BARTO
1024 Northern Blvd, Roslyn
(516) 277-2828
Food:
Service:
Ambiance: Hip, Big-City Appeal
THE PRE-OPENING INFORMATION about Barto made me skeptical. Donald Finley, who along with his wife, Annie, owns Barto, also operates novelty themed restaurants like Adventure Park in Bayville and Jekyll and Hyde in Manhattan. They’re successful operations but not known for culinary innovation. Though I need not have been concerned; while its décor and menu strive to create a modern, trendy restaurant, most of the time it delivers, mainly with the décor. It’s a handsome, if noisy place with a high, swirl-shaped ceiling, skylights, a red Venetian glass chandelier, massive pillars and walls of Andy Warhol-style oversized flowers and living greenery.
The food on the diverse, thoughtfully constructed menu is overall ok and offers an array of Italian, American, Mexican and Japanese dishes. We sampled four starters: a fresh and light market green salad featuring toasted quinoa and a few shaved radishes that’s dressed with a tangy lemon-thyme vinaigrette ($14); a warm asparagus salad with an egg purée in a mellow truffle hollandaise ($14); a generous portion of crisp, grease-free fried calamari ($15); and best of all, a beef short rib taco—a high stack of shredded meat, lettuce, lime and jalapeno cream perched on a tortilla shell ($16).

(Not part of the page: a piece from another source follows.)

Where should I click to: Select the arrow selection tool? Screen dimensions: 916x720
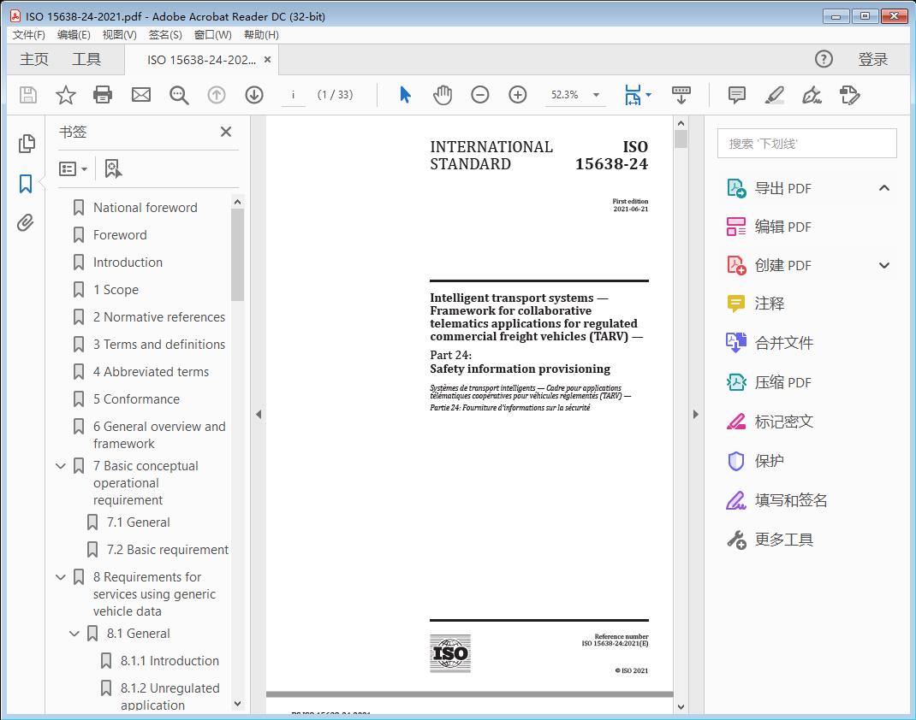pyautogui.click(x=405, y=94)
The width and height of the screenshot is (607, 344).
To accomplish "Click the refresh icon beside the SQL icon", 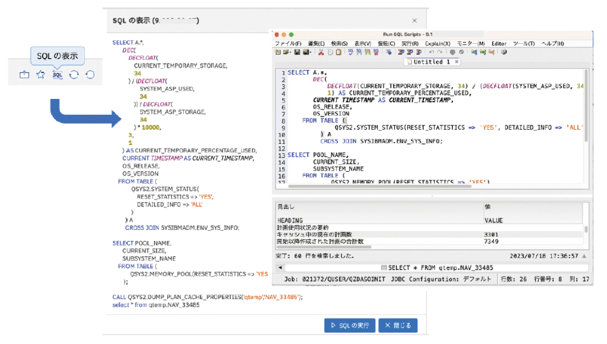I will click(x=74, y=75).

A skyscraper, jaw-busting French cheeseburger layered with grass fed beef, bacon, chipotle, onion jam, sun dried tomatoes, cheddar cheese and French fries ($19) was quite an entrée challenge even for the hungriest of diners. And the very thin cut marinated skirt steak ($32) came as requested, medium rare, with roasted kale, chimichurri and (supposedly) triple cooked potatoes.
Chef Hatim Abid’s Moroccan background is evident in his tender, tasty Moroccan braised organic chicken on an olive, lemon, saffron bed of couscous ($26). If that was Barto’s showstopper (and it was) the skimpy, dry (crying out for more mayo), overpriced lobster roll ($27) was the opposite. The wine list is exorbitant too, with prices north of $40 for its lowest cost selections.
The six sweets ($11) are all respectable. Both the dark chocolate s’mores and double chocolate cake will satisfy chocoholics. Even better is the seasonal berry cobbler. It’s smooth and sweet, extracting more flavors from the fruit than seem possible from familiar ingredients.